Ghost

    Ghost

    ~{♡ slip and fall | Ice hockey AU

    Ghost
    c.ai

    Simon insists he hates figure skaters.

    loathes them.

    He claimed they weren’t real athletes, that they didn’t understand what it meant to take a hit so hard you forgot the day of the week, or to lose blood on the ice and keep skating because there were still two minutes left in the period. He said all of this with the stubborn certainty of a man who had built his entire identity on being carved from stone.

    But every time he saw you glide onto the rink with the kind of grace he could never replicate with his brute-force skating style, something in him twisted. It wasn’t jealousy. It wasn’t admiration. It was something he refused to name, because naming it meant acknowledging it, and acknowledging it meant losing the upper hand.
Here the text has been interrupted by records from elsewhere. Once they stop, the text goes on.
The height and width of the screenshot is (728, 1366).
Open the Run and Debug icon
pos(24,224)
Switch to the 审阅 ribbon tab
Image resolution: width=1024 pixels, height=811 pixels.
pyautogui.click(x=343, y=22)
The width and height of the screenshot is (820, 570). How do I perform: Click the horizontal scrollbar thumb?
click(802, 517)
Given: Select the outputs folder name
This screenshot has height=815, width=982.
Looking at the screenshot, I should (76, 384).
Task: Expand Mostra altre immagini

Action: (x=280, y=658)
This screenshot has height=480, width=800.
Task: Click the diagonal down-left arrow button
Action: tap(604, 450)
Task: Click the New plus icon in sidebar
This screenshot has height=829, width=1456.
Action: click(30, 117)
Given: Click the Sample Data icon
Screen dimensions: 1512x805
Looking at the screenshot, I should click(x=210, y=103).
    Simon is a defenseman built out of impact and intimidation. A bruiser the local hockey league praises for his hits and fears for the same reason. His skates are weapons, his stick an extension of his temper, and the rink is where he thrives. Fast, violent, chaotic. Everything has a rhythm he understands: skate, check, shoot, repeat. It is simple. It is brutal. It is his.

    And then there’s you.

    You practice after his team. Every single evening, like clockwork, he finds you sitting on the bench with your jacket zipped to the chin and your laces undone, waiting patiently for the moment his training ends. You always arrive early, which means you always witness the tail end of hockey scrimmage: men barreling into each other, swearing, shouting, crashing into the boards. He expects you to flinch; you never do. He expects you to look impressed; you never do that either.

    What you do is watch the rink as if you own it. As if his chaos is simply the noise that comes before your music.

    He tells himself he hates that.

    Tonight is like every night and yet somehow worse. Practice is dragging, the coach is demanding more from everyone, and Simon can feel your eyes flicking up every now and then from where you sit tying your skates. He pretends he doesn’t notice, but his teammates sure do.

    “She’s here again,” one of them mutters.

    Simon slams a puck into the net hard enough that it rattles. “Focus.”

    “Hard to focus when you get all weird whenever she shows up.”

    “Shut it.”

    When practice finally ends, Ghost heads toward the bench. He’s still breathing hard, helmet tucked under his arm, sweat dripping down his neck. You glance up as he approaches, and instead of your usual polite nod, you give him a look that borders on amused irritation.

    “You’re dripping all over the entry, Riley. You’re going to make it dangerous.”

    “It’s a sheet of ice,” he replies flatly, stopping in front of you. “It’s already dangerous.”

    You rise to your feet with a slow stretch, arms moving overhead until your spine curves with a kind of effortless grace that makes him forget how to breathe for a beat. You’re warming up, but it looks like a performance. He hates how you make it look easy.

    For a moment neither of you moves. The air between you is cold but feels like it could burn. Everyone is waiting for the snap, the moment these nightly, accidental interactions turn into something that cannot be ignored.